Problem:
Extract each line of the records below that contains the word "entry".

Dataset records:

◇ ◇ ◇ ◇

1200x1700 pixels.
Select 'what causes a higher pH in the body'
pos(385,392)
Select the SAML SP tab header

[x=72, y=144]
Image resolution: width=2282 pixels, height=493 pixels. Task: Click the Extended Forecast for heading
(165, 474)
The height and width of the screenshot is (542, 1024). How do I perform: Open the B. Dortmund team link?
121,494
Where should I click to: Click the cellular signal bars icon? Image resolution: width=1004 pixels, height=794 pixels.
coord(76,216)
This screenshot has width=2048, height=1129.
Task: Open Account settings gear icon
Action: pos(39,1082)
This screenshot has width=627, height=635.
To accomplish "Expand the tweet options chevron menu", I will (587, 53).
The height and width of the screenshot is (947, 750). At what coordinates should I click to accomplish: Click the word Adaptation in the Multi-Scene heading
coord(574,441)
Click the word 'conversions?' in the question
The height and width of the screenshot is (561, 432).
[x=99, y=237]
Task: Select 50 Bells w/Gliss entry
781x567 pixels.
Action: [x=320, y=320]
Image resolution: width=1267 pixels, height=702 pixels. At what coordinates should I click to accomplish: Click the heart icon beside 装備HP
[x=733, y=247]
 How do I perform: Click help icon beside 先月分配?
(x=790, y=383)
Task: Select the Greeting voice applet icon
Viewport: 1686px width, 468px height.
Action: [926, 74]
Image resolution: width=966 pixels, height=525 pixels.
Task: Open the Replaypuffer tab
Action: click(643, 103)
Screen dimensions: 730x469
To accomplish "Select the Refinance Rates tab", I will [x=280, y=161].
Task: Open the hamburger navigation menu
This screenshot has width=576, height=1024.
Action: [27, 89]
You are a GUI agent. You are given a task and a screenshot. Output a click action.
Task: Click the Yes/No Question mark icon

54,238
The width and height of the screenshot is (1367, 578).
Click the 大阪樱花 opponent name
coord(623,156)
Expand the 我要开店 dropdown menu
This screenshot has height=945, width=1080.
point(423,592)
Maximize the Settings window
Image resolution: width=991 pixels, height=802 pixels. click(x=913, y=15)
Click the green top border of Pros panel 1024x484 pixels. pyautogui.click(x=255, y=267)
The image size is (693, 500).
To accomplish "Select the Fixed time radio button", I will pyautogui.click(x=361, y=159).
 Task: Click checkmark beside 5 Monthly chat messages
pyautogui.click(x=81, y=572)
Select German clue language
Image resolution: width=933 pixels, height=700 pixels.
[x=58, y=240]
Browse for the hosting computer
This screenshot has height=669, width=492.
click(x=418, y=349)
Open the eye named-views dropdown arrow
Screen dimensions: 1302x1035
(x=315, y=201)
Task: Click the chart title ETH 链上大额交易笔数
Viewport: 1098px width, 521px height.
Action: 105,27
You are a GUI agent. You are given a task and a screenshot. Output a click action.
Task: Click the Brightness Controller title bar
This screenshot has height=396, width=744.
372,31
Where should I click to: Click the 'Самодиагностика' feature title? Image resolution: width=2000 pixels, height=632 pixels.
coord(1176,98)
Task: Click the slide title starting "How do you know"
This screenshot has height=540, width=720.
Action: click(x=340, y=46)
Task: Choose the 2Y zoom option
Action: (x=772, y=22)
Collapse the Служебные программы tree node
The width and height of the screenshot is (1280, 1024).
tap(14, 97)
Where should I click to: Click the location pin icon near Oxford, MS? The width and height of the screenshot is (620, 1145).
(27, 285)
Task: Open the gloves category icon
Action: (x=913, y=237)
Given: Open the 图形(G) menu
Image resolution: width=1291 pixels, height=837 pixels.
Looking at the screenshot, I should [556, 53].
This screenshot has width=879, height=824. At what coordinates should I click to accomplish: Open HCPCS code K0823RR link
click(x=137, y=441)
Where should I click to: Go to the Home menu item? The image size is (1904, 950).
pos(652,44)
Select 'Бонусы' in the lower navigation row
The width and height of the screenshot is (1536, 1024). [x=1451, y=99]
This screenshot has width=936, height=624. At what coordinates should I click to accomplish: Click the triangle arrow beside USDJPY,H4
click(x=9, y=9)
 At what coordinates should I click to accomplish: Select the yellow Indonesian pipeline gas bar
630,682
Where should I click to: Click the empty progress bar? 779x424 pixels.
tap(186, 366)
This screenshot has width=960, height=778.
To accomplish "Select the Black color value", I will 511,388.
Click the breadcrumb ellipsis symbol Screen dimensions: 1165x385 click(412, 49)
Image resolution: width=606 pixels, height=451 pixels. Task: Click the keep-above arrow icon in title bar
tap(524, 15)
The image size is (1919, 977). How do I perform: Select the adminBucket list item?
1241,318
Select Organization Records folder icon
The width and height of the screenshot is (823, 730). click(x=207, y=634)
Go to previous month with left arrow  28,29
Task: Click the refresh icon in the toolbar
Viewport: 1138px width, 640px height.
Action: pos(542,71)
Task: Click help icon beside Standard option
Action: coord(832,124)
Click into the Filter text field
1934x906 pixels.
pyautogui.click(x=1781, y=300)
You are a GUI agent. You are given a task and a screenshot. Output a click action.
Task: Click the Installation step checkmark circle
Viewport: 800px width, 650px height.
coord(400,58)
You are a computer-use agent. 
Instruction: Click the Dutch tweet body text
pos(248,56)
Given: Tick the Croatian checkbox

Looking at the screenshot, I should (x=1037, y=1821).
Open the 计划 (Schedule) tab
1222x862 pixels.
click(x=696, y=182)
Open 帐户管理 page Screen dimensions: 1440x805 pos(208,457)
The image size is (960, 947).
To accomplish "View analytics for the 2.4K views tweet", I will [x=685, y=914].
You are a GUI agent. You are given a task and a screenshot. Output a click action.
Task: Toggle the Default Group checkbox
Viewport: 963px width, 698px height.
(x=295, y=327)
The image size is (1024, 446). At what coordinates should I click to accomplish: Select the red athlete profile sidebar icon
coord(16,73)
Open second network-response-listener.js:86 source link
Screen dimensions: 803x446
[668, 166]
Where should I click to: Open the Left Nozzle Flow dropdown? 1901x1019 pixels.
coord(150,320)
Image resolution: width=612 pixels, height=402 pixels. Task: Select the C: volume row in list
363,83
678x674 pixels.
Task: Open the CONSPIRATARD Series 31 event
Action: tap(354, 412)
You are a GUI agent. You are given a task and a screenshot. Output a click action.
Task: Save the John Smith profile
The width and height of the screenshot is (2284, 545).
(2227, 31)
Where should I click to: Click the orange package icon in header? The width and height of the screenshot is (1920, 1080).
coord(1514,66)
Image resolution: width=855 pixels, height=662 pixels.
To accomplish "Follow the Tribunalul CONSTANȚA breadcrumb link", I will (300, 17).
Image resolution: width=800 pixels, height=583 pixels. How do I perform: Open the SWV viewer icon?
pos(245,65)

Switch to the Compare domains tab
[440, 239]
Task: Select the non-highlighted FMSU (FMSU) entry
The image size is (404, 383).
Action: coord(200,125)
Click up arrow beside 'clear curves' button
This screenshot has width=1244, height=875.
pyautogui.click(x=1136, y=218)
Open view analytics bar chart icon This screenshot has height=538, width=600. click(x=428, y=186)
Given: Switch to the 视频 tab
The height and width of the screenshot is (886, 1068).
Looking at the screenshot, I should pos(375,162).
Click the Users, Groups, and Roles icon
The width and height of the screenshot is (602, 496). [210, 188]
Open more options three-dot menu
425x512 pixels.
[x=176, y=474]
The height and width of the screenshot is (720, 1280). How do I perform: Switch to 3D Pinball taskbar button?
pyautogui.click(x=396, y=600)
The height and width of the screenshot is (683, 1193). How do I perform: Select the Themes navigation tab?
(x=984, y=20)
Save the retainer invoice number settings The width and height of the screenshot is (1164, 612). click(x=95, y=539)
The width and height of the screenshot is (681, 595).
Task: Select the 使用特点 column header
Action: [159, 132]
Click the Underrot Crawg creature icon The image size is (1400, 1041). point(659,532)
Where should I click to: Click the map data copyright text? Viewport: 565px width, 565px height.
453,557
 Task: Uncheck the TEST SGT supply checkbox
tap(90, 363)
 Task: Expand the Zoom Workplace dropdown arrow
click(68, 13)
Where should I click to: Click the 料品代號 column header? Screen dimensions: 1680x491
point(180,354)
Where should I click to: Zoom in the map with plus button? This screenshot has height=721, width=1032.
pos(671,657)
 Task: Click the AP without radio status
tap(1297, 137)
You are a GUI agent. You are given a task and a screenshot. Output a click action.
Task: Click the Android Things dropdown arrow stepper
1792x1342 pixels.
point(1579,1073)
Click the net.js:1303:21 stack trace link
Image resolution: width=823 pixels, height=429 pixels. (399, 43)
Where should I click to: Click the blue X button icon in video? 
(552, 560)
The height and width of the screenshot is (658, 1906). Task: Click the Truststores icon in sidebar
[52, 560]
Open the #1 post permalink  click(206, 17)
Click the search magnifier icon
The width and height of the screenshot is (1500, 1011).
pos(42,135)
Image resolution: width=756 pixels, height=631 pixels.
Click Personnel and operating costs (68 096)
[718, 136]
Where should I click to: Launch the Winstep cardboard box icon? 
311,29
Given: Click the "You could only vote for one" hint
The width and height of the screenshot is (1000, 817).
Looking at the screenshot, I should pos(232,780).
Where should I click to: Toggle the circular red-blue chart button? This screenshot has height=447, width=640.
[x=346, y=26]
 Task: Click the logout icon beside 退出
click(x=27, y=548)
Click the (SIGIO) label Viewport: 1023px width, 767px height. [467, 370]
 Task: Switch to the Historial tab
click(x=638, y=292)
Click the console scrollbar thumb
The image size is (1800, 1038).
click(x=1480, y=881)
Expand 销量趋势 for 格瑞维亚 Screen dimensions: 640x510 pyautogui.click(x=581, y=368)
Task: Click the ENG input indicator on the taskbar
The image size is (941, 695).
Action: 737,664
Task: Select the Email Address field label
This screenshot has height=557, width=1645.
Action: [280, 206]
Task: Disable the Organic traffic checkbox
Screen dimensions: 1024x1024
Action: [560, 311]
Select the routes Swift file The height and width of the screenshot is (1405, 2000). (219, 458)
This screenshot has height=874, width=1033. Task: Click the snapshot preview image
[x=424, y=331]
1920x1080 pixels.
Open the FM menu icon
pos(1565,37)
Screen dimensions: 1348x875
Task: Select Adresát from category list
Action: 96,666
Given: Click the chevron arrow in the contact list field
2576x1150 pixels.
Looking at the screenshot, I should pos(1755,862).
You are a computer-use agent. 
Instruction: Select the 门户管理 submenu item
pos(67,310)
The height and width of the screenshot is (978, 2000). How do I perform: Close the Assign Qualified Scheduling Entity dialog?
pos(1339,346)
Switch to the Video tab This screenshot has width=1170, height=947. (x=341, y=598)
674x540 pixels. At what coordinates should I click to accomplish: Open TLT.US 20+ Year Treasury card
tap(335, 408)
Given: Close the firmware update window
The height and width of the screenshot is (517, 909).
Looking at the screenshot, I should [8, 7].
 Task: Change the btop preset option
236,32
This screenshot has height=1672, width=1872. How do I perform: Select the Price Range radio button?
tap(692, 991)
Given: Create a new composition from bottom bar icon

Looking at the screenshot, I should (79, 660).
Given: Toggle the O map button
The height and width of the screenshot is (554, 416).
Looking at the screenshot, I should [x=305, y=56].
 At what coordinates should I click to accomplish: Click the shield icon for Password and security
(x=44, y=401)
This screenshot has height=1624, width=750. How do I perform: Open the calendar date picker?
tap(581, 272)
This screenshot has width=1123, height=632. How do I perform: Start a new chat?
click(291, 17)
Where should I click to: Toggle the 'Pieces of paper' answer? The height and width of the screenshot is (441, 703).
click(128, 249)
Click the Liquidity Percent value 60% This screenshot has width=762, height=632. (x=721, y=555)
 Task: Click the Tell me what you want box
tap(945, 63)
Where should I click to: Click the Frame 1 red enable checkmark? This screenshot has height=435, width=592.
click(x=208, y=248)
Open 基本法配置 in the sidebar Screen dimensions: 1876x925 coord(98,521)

◇ ◇ ◇ ◇

Answer for this exercise:
Task: Select 50 Bells w/Gliss entry
Task: Select the non-highlighted FMSU (FMSU) entry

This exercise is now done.